Thursday, 26 November 2009

Turkey for Thanksgiving and Cyprus problem unresolved

Turkish Cypriot Union protest Turkey's Policies

This blog-post is intended to highlight the discussion held in
the Euro Parliament yesterday 25th November 2009 to debate
the Report submitted by the Commission and EU Enlargement
Commissioner Olli Rehn about the EU's continuing negotiations
regarding Turkey's possible accession to the bloc 5 years after
it has failed to implement the Ankara Agreement which was part
of the terms for its commencing such a process.

View video of the European Parliament's discussion:

This comes during the week when Turkish Cypriot Unions staged
massive demonstrations outside both the Turkish Embassy in 'northern'
Cyprus and outside the 'parliament' of the vassal state it created by its
invasion of the island 35 years ago - as part of the expression of
by indigenous Cypriots against the policies pursued by
the Republic of
Turkey in Cyprus.

In addition to members of the Turkish Cypriot Teacher's Union, other
participants in the ongoing mobilisations against Turkey's policies on
the island include workers in the electricity and telephone unions as
well as those who work for the 'state' and for the 'municipalities', doctors,
nurses -- all the prestige sections of Turkish Cypriot society.

The video immediately below is from the 29th October demonstrations
which saw 19 people arrested:

The video immediately below is from the even larger 23rd November
demonstration during which tear gas was used by 'the authorities'
during which 17 people were arrested.

The section below provides an extensive translation from a particular
episode of the Cyprus Broadcasting Coropration's Biz-Emeis bilingual
Greek-Turkish programme, broadcast on 16th November.

The passage which is most relevant to bring to the attention of the world,
and to members of the European Parliament - as the EU prepares for the
December EU Leader's Summit which is to decide on the future of
accession process in the light of the 'lack of progress in
normalising relations
with the Republic of Cyprus'

... is the following:
"... the message we want to send out through our actions in
the north is directed against Turkey. Because the ones who
impose the policy of assimilation and integration is none
other than the Republic of Turkey. On the one hand it tells
the whole world that it desires a solution on the island yet
on the other it tries to assimilate and integrate the north
of the island."
The entirety of the interview is highly revealing of how educated
indigenous Cypriots who are of Turkish ethnicity feel about Turkey's
on Cyprus, and so the content of the videos embedded
below has been translated
into English and is exclusively available
from this blog.

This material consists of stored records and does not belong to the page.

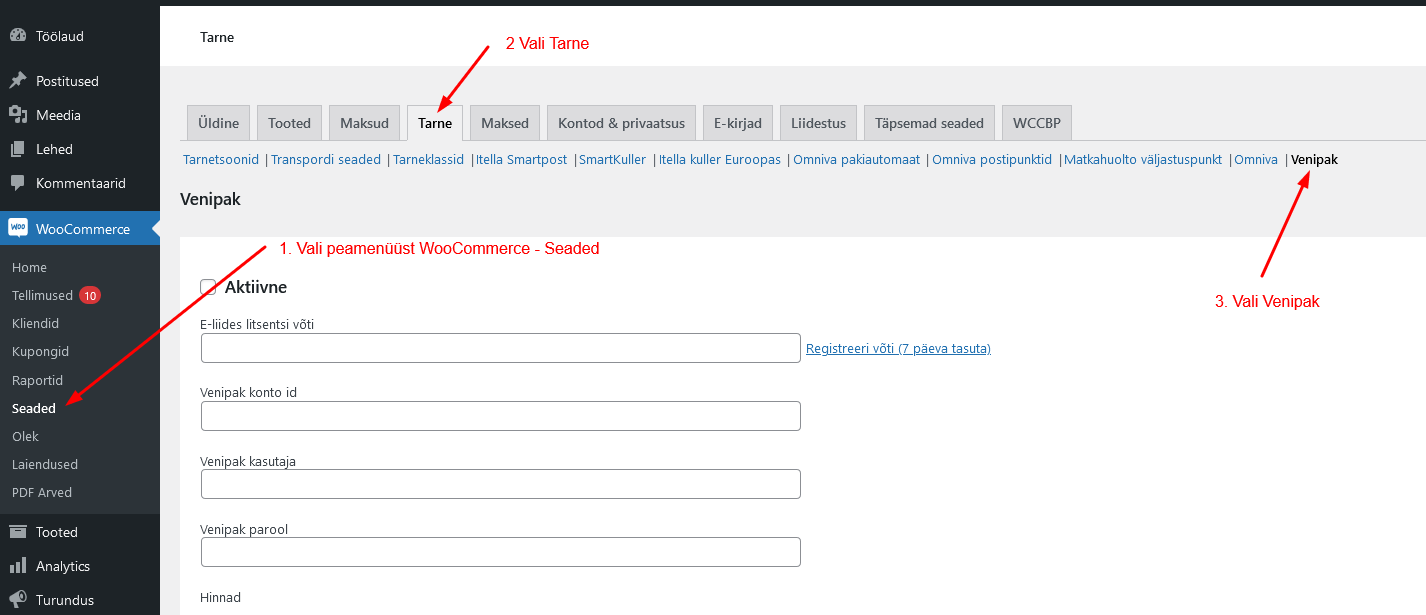
Task: Select PDF Arved in sidebar submenu
Action: pyautogui.click(x=42, y=492)
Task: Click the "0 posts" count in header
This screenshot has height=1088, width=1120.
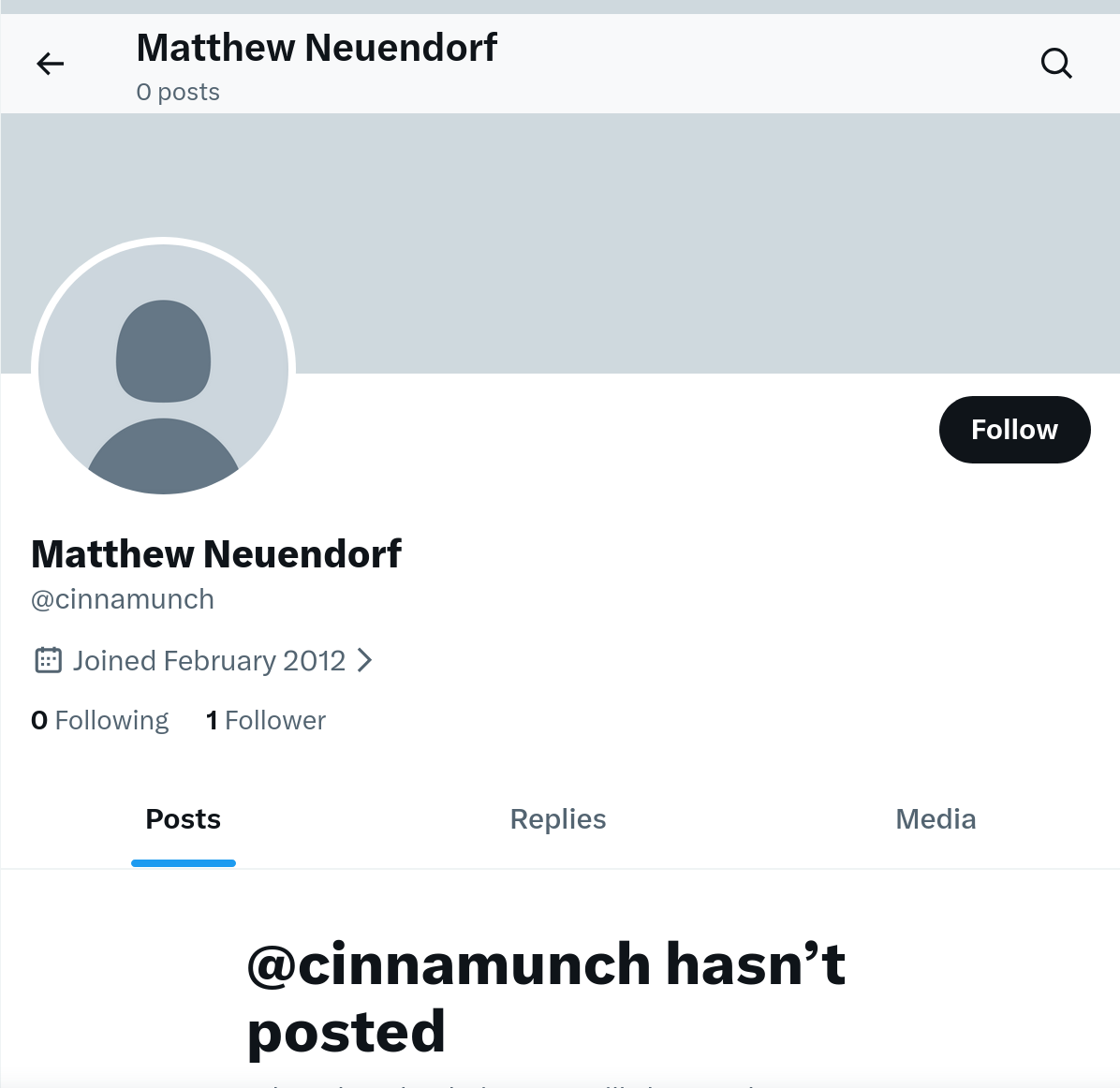Action: (178, 92)
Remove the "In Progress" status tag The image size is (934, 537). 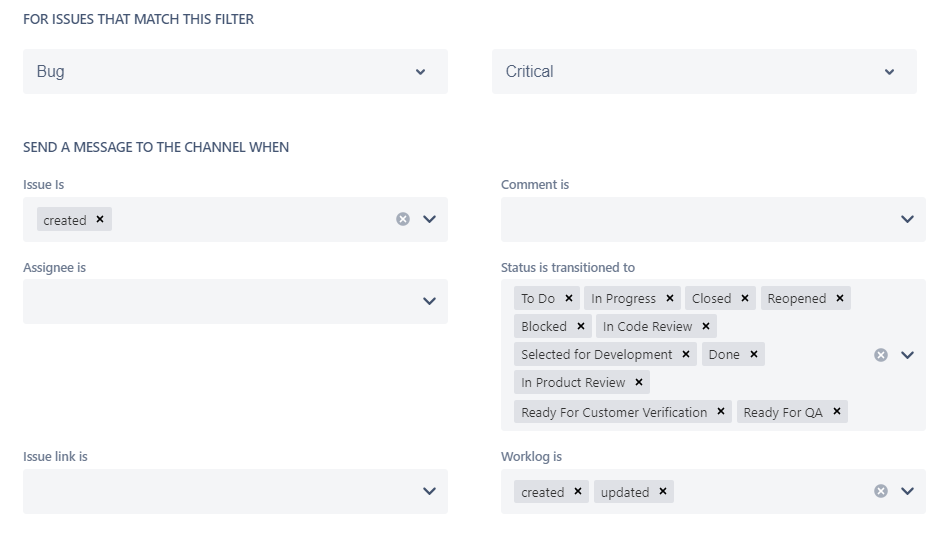click(x=670, y=298)
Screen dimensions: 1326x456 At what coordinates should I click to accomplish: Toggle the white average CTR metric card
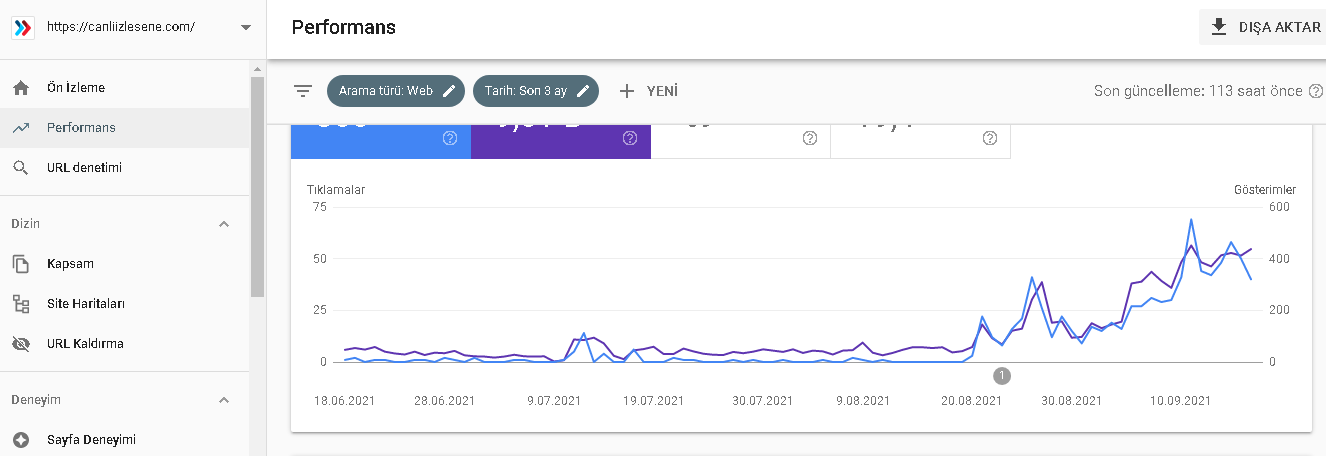coord(741,141)
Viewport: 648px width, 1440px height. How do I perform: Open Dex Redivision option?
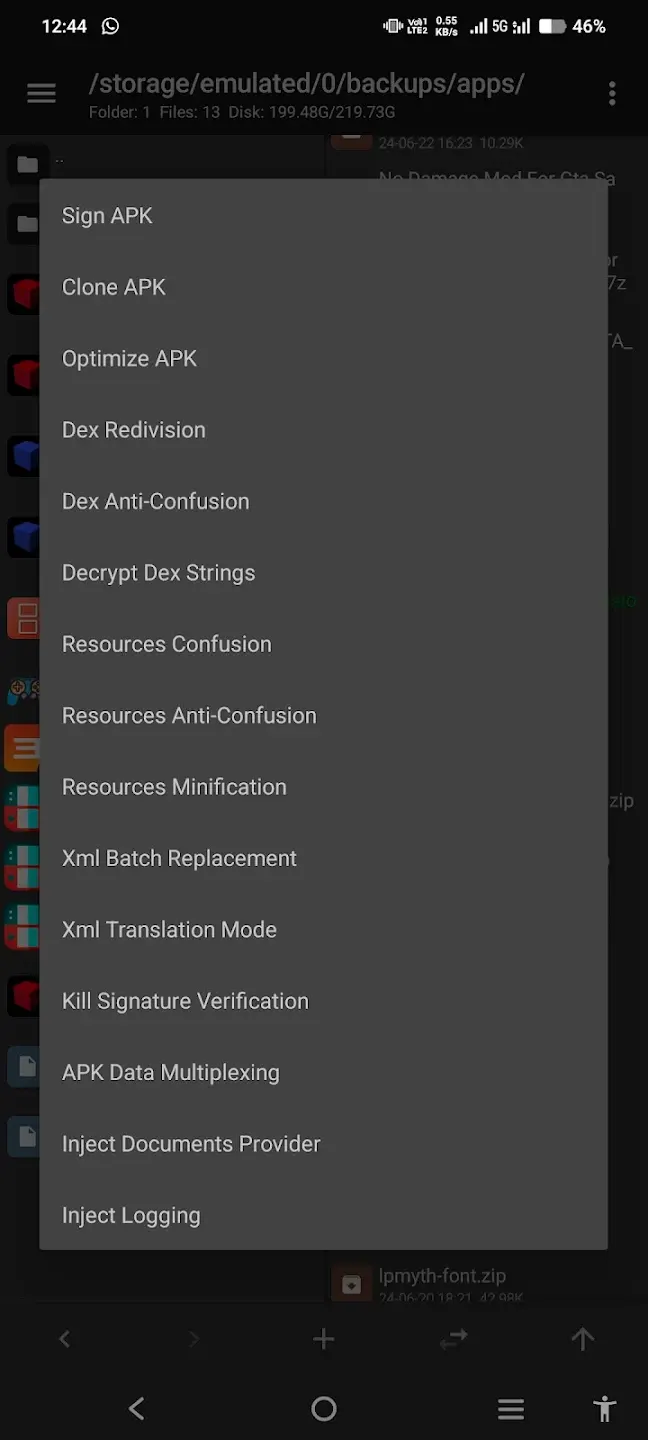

Other publishers are
encouraged to re-print the
content provided below.

Turkish Cypriot Unions protest Turkey's policies 1of3

(Turkish Cypriot Announcer): Good evening dear viewers.
We are with
you again for the first programme of the week
with purely Cypriot
matters. Our programme is proud that
from this first programme we are
closely following current
events. So tonight we will deal with yet
another current
matter, and in order to be better informed about the

problems which are being faced by trade unionists, we
have with us in
the studio the Secretary General of KTÖS,
Mr. Şener Elcil and the
Executive President of the Union,
Mr. Burak Maviş.


(Turkish Cypriot Interviewer): Good evening ladies and
gentlemen -
during recent days we have seen the
intensification of union struggles
in the Turkish Cypriot
community. There are strikes and
demonstrations, and
as always in all the protests KTÖS is to be found
in the
front line. We have with us in the studio the 'General

Secretary' of KTÖS, Mr Sener Ercil and the 'Organising
Secretary' of
the union, Mr Burak Maviş, who will update
us on the aims of the
unions and provide us with a first
assessment on the demonstrations
which are taking place
(in the 'north') ... welcome.

(Greek Cypriot Interviewer): Welcome.

(Turkish Cypriot Interviewer): What are the aims of the
unions and why
have they mobilised and become involved
in such intensive action? Are
the reasons economic ones,
political ones, or are there other reasons?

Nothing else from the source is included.